WORK TO BE COMPLETED
Every line below from the one with "Task: Click the Sign out button" through the one with "This screenshot has height=307, width=296." is to be repeated exactly, with no picture among them.
== == ==
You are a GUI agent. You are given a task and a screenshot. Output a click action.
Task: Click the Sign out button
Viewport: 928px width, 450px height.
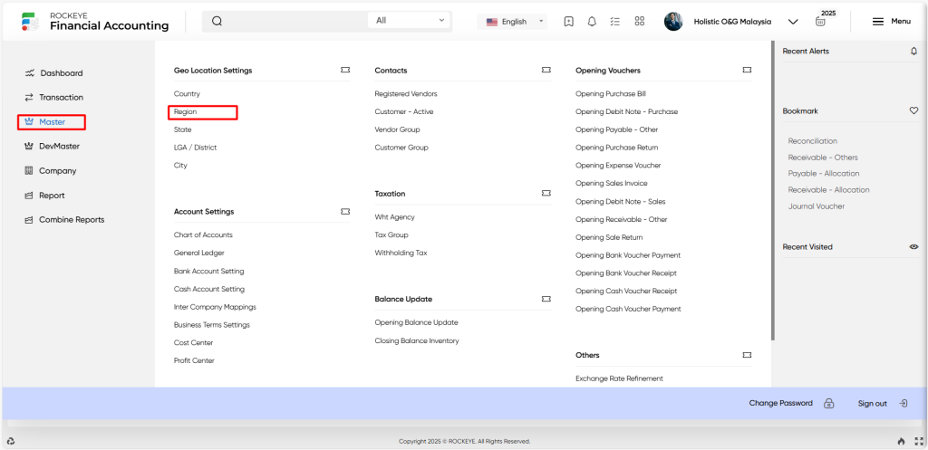[883, 403]
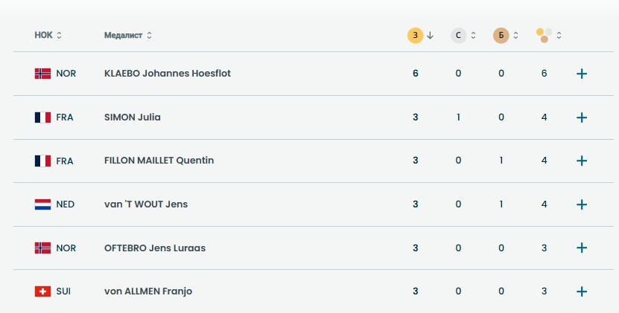Click the Netherlands flag icon
Viewport: 619px width, 313px height.
pyautogui.click(x=42, y=204)
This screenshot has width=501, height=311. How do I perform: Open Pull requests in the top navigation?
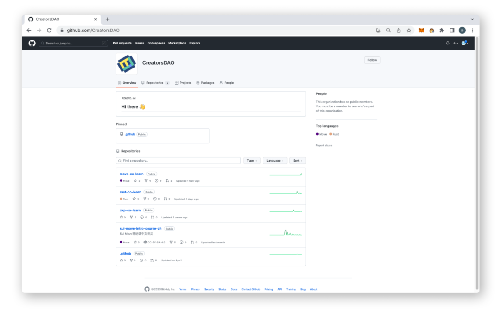pos(122,43)
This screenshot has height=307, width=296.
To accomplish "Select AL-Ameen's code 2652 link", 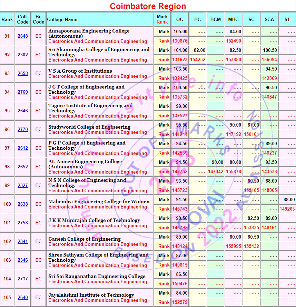I will click(23, 167).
== == ==
WRITTEN ANSWER
Task: Click the Sign out button
Viewport: 928px width, 450px height.
[883, 403]
Click the Netherlands flag icon
Viewport: 619px width, 313px height.
pyautogui.click(x=42, y=204)
This screenshot has width=501, height=311. How do I perform: Open Pull requests in the top navigation?
pos(122,43)
This screenshot has height=307, width=296.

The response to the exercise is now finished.